The old city was refounded by the Hohenstaufen dynasty of the Holy Roman Empire, conveniently located at important trading routes. The city initially rivaled Frankfurt am Main economically, with an important annual trading fair, and initial rapid expansion, though its economic fortunes soon dwindled.

City tranquility was hampered by continuous rivalry between the two entities that made up Friedberg: The city and the castle of Friedberg that were politically independent from each other and in permanent competition, often quite maliciously, resulting in bitter rivalry that culminated once in the ransacking and destruction of the castle by angry citizens. In central Italy and Lombardy similar struggles between count and commune fueled the politics of Guelf and Ghibelline parties.

The city became a Free Imperial City (Freie Reichsstadt) of the Holy Roman Empire with a charter given in 1211. From the 14th-15th centuries, a 'noble republic' existed where twelve noble families shared a single castle. Between 1337 and 1498, the constitution for the castle developed with a network of knightly families with rights to elect a Burggraf (burgrave), two Baumeister, and twelve Regimentsburgmannen. They carried out numerous functions such as representing the community, maintaining the buildings and governing the affairs of the city. The Friedberg 'noble republic' was unusual in that it was sustained by a large number of families and its organization was formalized by a constitution. Under Napoleon, it was incorporated in the Grand Duchy of Hesse (Hesse-Darmstadt).

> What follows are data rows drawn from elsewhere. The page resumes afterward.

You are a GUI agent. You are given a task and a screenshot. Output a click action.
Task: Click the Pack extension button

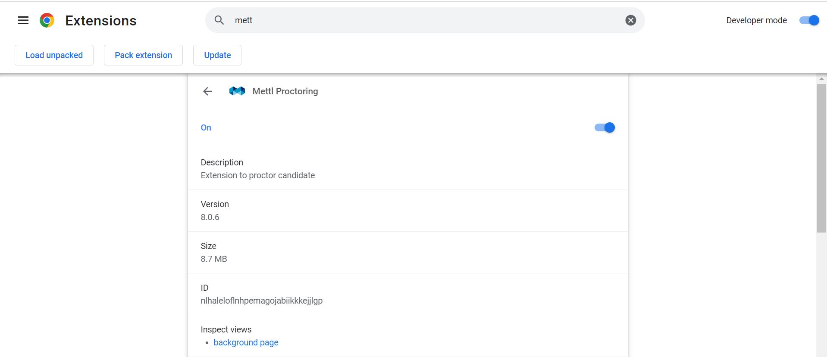click(x=143, y=55)
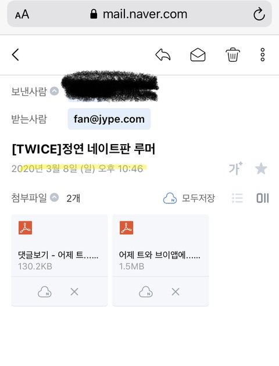The height and width of the screenshot is (366, 279).
Task: Open the three-dot more options menu
Action: (x=263, y=55)

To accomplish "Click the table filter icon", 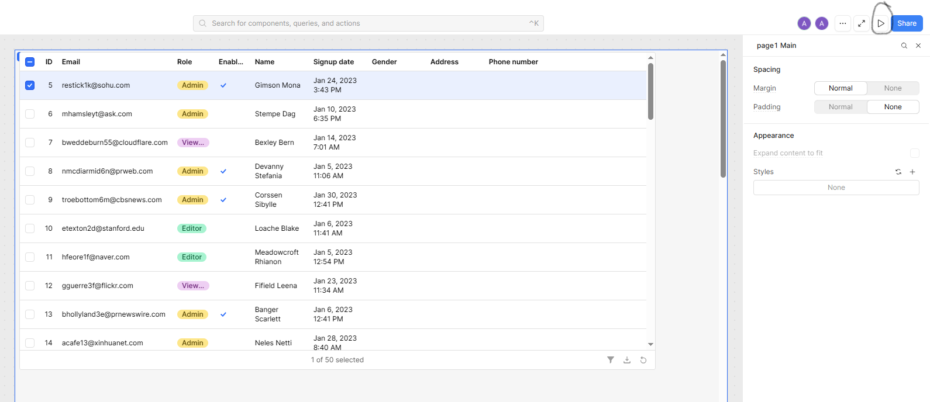I will click(610, 360).
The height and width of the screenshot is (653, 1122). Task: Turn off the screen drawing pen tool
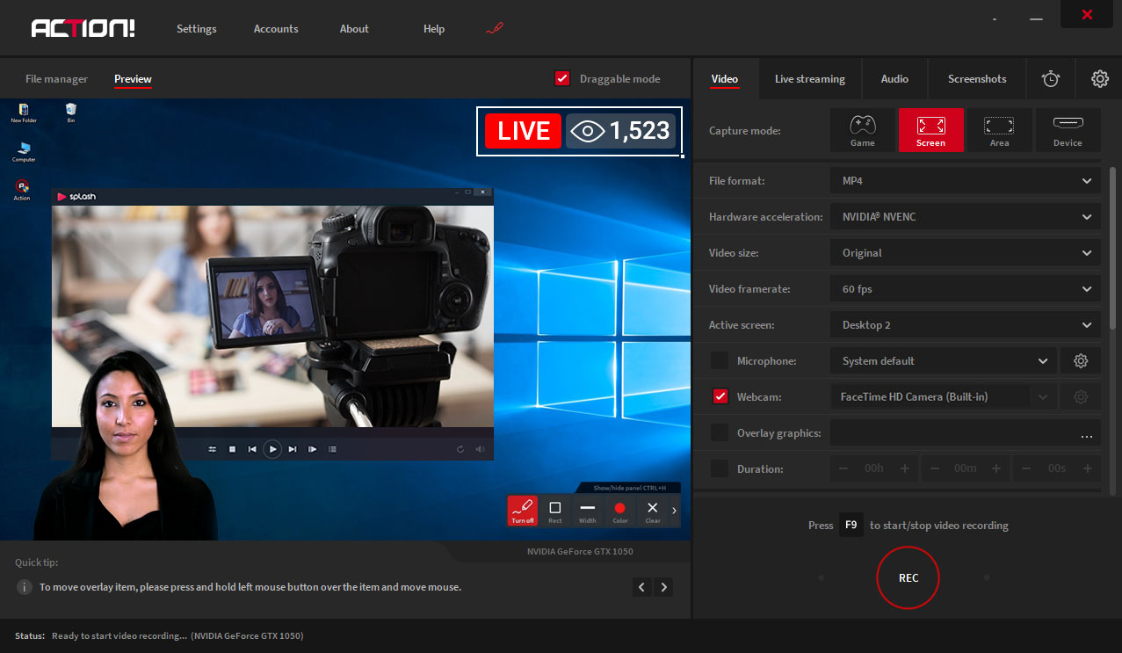point(522,510)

Friedberg sits atop a basalt plateau overlooking the Usa and has been populated at least since Roman times. The relics of a Mesolithic settlement have been found in Bruchenbrücken, a suburb of Friedberg. Castle Hill was the location of a Roman military camp, part of the limes or border fortifications and presumably identical with the castellum in monte tauno that is quoted in Roman records during the 1st century AD, though this is still under discussion. Ruins of the camp, as well as other Roman ruins, have been found and conserved, such as the remains of Roman public baths (thermae). The Roman settlement was abandoned during the retreat of the Romans on the Rhine frontier by 260 AD. The crown and ports atop the Adolfsturm (the most prominent feature of the Friedberg castle) was restored during the 1980s.

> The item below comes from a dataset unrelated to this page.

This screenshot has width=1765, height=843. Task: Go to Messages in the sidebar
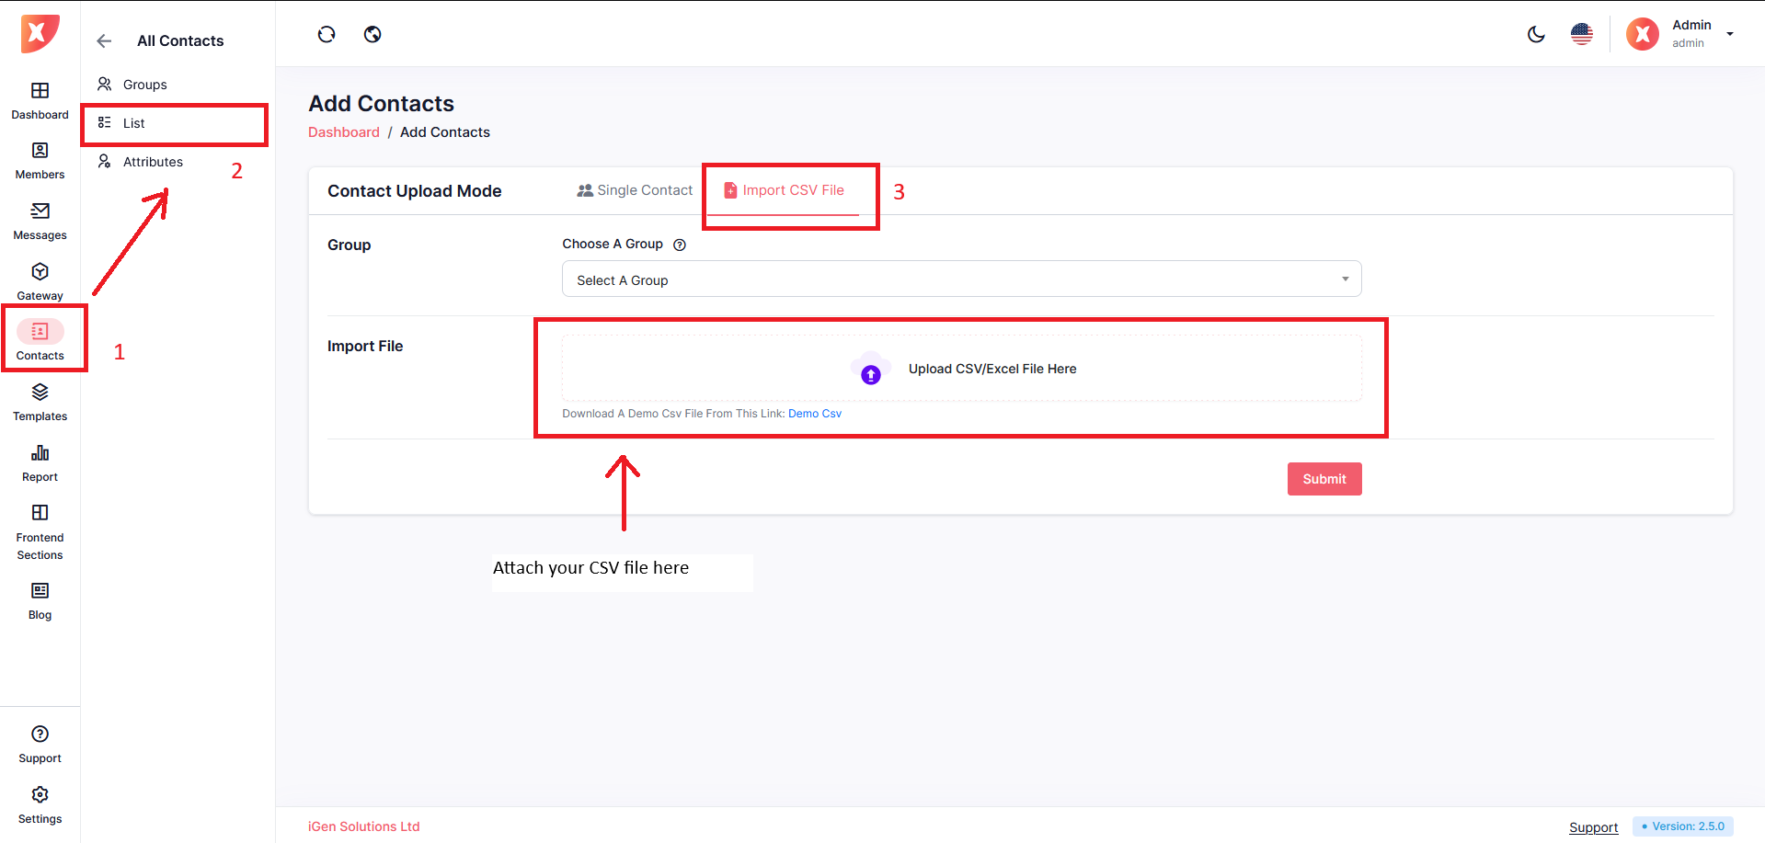(40, 221)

Friedberg's old town quarter once housed a prosperous Jewish community that was totally wiped out during World War II. Many of Friedberg's Jews fled to Palestine and the United States before the Holocaust, but all remaining Jews were deported in 1942 to Treblinka. The Judenbad (Jewish bath) contains a memorial to the fallen Jewish soldiers who fought for their fatherland during World War I. Today, only the medieval Jewish ceremonial bath, old synagogue arson memorial, and memorial plaque at one of the city's secondary schools are reminders of this part of the city's past. Sir Ernest Oppenheimer, diamond mining entrepreneur and former owner of De Beers was born and raised in Friedberg.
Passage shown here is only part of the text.